::: GIVEN INFORMATION :::

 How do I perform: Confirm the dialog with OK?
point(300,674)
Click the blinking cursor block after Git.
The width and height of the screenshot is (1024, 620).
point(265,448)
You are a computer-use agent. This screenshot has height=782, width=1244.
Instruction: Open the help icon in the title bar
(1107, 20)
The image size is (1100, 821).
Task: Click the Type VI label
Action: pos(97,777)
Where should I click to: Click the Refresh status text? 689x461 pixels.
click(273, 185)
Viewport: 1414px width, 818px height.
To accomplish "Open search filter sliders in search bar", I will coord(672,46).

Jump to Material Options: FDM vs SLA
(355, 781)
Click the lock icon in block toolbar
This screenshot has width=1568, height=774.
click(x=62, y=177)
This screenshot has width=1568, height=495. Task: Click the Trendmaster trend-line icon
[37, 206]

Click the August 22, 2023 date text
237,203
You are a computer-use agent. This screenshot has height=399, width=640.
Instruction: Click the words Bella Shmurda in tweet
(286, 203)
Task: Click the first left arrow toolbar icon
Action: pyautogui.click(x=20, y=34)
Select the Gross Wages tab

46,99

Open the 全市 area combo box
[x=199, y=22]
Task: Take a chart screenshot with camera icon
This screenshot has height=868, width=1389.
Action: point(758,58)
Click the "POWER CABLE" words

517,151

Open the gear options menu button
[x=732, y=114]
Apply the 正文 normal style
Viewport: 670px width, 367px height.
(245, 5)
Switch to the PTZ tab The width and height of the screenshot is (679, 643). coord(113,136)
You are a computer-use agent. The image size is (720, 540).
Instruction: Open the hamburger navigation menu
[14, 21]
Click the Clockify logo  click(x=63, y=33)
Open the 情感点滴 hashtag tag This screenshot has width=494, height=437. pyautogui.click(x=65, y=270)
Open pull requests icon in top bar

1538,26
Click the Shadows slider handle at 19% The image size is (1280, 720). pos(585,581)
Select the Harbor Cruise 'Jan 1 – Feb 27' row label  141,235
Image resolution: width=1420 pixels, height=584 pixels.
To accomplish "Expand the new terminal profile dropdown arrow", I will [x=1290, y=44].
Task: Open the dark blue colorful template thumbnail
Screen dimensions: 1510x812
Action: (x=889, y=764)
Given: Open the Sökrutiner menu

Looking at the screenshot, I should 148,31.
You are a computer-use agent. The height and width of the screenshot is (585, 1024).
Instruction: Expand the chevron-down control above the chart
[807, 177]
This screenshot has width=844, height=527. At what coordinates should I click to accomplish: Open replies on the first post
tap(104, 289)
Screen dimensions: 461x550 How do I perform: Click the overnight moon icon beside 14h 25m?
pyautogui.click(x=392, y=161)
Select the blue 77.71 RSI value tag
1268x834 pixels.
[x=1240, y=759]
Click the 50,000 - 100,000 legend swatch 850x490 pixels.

:::

EXERCISE AIM:
Each line from the one with "Instruction: Expand the" to the end of the material should be duplicated exactly, and no other line.

RESULT OF THIS TASK:
Instruction: Expand the chevron-down control above the chart
[807, 177]
This screenshot has width=844, height=527. At what coordinates should I click to accomplish: Open replies on the first post
tap(104, 289)
Screen dimensions: 461x550 How do I perform: Click the overnight moon icon beside 14h 25m?
pyautogui.click(x=392, y=161)
Select the blue 77.71 RSI value tag
1268x834 pixels.
[x=1240, y=759]
Click the 50,000 - 100,000 legend swatch 850x490 pixels.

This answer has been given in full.